§ **What is required**
Reproduce the listing below without any change, starting at its first line and ending with the line that contains "(235, 1168)", including that line.

═══ Record excerpts

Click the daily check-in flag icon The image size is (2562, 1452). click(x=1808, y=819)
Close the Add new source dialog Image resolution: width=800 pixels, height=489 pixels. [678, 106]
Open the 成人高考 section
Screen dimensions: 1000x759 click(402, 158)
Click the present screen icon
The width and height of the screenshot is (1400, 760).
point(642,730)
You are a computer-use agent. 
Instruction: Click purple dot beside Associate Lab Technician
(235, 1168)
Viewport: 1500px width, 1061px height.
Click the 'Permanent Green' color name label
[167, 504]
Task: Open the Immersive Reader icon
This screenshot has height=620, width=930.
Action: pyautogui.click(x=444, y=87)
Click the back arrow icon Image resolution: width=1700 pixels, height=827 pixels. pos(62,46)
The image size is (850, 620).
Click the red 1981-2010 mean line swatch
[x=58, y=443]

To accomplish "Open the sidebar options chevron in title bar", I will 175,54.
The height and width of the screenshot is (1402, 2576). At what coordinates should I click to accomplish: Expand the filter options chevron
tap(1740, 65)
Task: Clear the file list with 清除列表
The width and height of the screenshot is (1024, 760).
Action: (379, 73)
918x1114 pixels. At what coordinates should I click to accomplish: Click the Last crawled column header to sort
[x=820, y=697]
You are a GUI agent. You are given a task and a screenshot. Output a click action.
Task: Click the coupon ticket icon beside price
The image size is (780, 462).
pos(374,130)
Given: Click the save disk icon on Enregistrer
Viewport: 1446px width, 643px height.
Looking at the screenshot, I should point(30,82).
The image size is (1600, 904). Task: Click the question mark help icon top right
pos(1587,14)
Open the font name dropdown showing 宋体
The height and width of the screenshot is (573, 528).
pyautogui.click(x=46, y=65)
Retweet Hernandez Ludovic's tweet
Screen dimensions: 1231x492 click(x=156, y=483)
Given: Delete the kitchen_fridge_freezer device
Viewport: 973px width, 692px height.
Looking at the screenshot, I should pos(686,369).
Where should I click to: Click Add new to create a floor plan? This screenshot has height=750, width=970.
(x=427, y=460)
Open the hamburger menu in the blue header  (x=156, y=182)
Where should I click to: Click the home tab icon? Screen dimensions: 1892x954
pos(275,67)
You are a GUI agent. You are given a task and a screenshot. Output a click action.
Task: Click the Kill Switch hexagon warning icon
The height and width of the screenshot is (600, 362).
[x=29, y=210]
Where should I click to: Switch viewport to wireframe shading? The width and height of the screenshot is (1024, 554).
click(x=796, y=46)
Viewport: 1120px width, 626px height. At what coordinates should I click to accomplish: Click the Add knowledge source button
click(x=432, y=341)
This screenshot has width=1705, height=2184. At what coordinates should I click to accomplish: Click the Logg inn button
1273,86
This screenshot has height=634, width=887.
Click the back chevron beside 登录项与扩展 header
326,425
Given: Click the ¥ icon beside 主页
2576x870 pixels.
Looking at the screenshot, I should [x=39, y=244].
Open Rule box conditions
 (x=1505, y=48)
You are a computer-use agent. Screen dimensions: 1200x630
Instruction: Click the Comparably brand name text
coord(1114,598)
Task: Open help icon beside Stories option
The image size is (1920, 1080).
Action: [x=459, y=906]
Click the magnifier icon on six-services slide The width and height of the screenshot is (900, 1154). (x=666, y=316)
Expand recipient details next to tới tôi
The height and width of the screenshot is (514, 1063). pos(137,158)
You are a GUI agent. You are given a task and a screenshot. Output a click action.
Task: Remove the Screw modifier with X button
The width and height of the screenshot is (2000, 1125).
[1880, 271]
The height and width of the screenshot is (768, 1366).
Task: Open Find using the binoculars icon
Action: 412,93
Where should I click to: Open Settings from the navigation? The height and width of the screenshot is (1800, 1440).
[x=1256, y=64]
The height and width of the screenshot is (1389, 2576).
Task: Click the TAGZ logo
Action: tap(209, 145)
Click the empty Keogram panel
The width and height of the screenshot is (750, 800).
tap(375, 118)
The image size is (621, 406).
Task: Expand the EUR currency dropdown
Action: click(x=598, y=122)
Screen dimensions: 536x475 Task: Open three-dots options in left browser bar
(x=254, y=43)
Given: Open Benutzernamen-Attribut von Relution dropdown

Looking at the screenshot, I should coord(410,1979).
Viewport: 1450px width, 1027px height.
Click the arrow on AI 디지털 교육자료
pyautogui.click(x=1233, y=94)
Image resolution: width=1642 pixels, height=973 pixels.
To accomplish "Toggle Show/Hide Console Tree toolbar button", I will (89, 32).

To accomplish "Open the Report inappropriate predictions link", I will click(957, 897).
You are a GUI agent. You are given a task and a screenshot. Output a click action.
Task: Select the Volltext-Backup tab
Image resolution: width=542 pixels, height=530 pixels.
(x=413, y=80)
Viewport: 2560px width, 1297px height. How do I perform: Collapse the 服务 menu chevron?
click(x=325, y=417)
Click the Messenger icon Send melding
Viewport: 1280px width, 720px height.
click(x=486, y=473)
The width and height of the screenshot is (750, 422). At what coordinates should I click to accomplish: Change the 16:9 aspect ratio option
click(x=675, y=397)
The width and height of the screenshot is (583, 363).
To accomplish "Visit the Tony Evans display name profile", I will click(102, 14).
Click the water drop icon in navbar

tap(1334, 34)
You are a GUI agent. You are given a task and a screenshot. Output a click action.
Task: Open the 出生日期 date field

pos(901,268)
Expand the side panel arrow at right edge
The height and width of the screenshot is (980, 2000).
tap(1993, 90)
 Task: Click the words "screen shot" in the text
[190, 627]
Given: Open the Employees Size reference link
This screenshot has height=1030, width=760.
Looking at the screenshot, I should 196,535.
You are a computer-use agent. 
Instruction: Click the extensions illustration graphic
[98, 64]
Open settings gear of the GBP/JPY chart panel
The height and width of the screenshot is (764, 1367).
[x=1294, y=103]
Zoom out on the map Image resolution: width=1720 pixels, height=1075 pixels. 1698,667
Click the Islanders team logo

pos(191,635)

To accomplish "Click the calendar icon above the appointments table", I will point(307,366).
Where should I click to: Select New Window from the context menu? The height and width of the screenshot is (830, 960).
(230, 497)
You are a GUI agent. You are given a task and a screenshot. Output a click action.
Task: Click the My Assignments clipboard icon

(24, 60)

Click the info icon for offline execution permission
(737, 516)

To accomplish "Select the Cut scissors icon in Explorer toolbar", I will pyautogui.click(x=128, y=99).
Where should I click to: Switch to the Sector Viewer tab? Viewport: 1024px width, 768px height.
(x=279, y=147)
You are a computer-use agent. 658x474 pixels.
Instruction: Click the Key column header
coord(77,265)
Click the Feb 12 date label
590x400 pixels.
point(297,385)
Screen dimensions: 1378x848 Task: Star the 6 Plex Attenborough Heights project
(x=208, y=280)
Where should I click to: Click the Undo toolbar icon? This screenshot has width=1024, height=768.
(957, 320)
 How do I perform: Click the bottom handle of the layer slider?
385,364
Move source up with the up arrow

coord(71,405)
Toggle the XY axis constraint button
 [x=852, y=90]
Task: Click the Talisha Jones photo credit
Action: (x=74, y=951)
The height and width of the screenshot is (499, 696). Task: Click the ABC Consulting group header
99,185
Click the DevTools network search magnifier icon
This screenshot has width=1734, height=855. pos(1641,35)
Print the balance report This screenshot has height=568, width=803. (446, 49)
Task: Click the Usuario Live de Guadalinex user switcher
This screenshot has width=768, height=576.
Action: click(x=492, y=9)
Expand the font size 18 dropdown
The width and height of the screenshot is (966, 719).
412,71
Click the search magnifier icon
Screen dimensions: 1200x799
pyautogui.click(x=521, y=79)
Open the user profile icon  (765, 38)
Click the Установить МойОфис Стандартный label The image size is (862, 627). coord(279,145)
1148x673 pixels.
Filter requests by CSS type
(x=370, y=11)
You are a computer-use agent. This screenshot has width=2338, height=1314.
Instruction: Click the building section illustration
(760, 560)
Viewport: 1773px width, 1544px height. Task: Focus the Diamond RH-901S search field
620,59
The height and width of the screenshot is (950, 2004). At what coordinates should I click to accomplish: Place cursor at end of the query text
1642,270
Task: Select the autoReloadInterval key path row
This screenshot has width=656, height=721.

══════

§ **Full solution**
Click the daily check-in flag icon The image size is (2562, 1452). click(x=1808, y=819)
Close the Add new source dialog Image resolution: width=800 pixels, height=489 pixels. [678, 106]
Open the 成人高考 section
Screen dimensions: 1000x759 click(402, 158)
Click the present screen icon
The width and height of the screenshot is (1400, 760).
point(642,730)
You are a computer-use agent. 
Instruction: Click purple dot beside Associate Lab Technician
(235, 1168)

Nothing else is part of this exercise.